Muhammad Supardi, petani muda dari Kabupaten Paser. (Dok. IDN Times/ Istimewa)
Nah, ilmu dari negeri Jepang inilah yang sekarang coba diterapkan dengan mengolah lahan tidur miliknya di Paser. Lahan warisan orangtua yang sudah selama lima tahun terakhir ini terbengkalai akhirnya menjadi produktif dengan tanaman padi.
Hanya sayangnya saja, sistem pemasaran produksi hasil pertanian di Indonesia memang tidak sebaik di Jepang. Padahal sebagai negara agraris, menurut Supardi, Indonesia semestinya menerapkan kebijakan sistem pemasaran yang lebih memberikan keuntungan bagi petani.
"Indonesia bisa berproduksi lebih dari pada Jepang, kalau saja ada sistemnya. Indonesia bisa lebih maju, karena di sini lebih banyak hasil olahan dan bisa membangun industri," terangnya.
Supardi menyebutkan, sistem pemasaran produk pertanian di Indonesia yang tergantung pada tengkulak. Para tengkulak ini punya kekuatan menentukan standar harga produksi hasil pertanian petani.
Ia mencontohkan, hasil panen cabai di pasaran hanya dihargai Rp40 ribu per kilogram. Sedangkan tengkulak sendiri menuai untung besar dengan menjual Rp70 ribu hingga Rp80 ribu per kilogram.
Kondisi seperti terjadi di seluruh hasil panen pertanian.
"Harga sangat tidak sesuai. Jadi sulit maju kalau hanya mengandalkan tengkulak. Karena kami harus menanam, merawat dan menyiapkan. Tengkulak dapat untung besar tanpa harus menunggu waktu panen seperti kami," tuturnya.
Ia berharap di Indonesia ada subsistem seperti di Jepang. Sehingga akhirnya semua harga bisa sama. Yang membedakan hanya pemasaran di pasar tradisional atau modern. Dengan begitu juga harga bisa tetap stabil.
"Di Jepang tidak ada pemerintah membeli cabai atau hasil pertanian demi menyeimbangkan harga. Yang terpenting adalah sub sistem pasar untuk jangka panjang.

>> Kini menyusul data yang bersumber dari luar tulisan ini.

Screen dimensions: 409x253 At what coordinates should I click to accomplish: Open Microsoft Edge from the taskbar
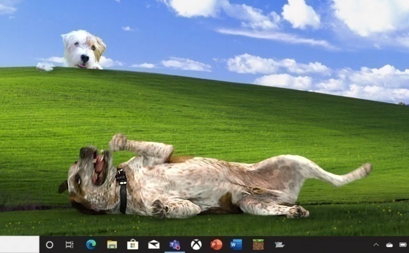click(x=91, y=245)
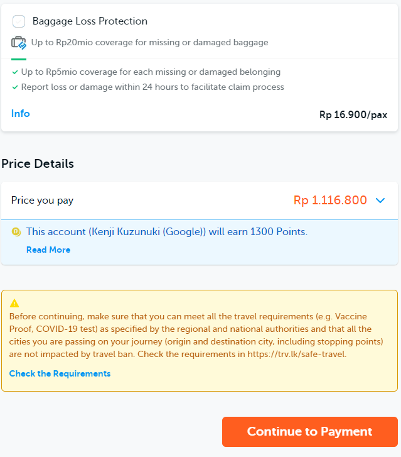Click the yellow warning triangle icon
Screen dimensions: 401x457
(14, 304)
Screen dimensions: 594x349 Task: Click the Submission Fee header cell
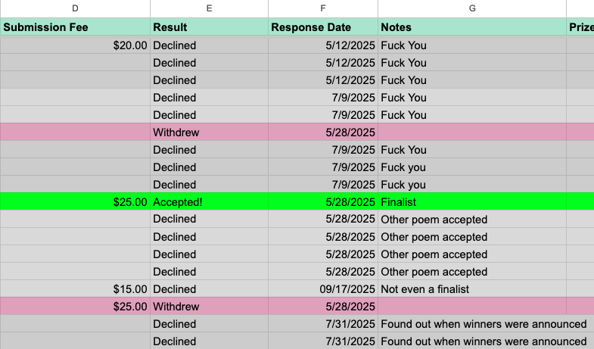75,27
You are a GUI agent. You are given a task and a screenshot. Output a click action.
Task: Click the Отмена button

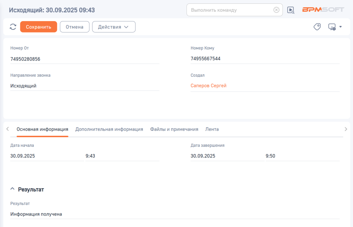point(74,27)
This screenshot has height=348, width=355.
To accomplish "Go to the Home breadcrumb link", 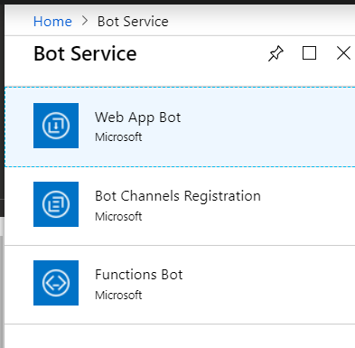I will (x=52, y=22).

Karena dengan membeli untuk menyeimbangkan harga itu hanya ilusi dan sifatnya jangka pendek," bebernya.
Dengan subsistem pasar, maka petani tidak perlu mencari tempat berjualan. Menurutnya, pupuk gratis atau subsidi juga tak membantu petani. Petani lebih membutuhkan subsistem pasar yang jelas.

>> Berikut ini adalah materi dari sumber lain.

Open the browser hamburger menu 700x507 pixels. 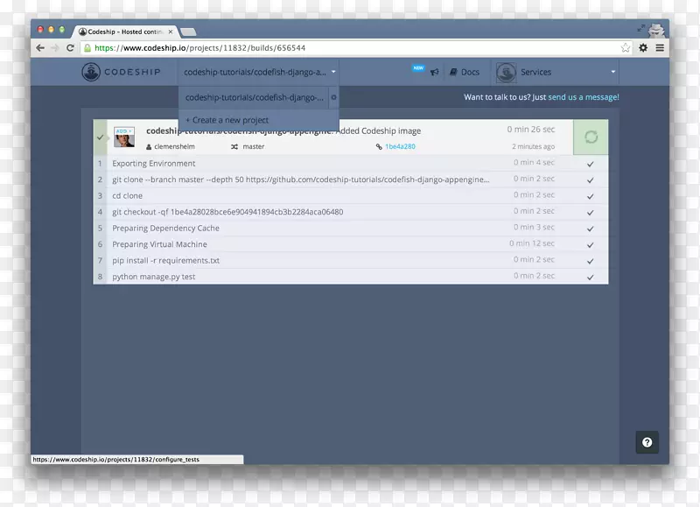(x=660, y=48)
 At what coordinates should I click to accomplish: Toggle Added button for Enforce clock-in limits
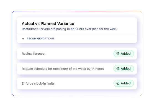tap(124, 83)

"Selama ini kami memasarkan konvensional. Jauh dari negara maju. Ini yang dikeluhkan petani, artinya kita membutuhkan sistem. Mulai petani mengumpulkan di koperasi, hingga distribusi bahkan Industri atau ekspor. Semua harusnya ada yang memegang," katanya.
Dengan begitu petani hanya bertugas memproduksi dan tak harus mencari pasar. Petani tinggal melakukan nego harga, bukan menjualnya langsung. "Saat ini petani masih menjual ke tengkulak atau pasar. Ini yang membuat petani sulit mendapatkan peningkatan ekonomi," ujarnya.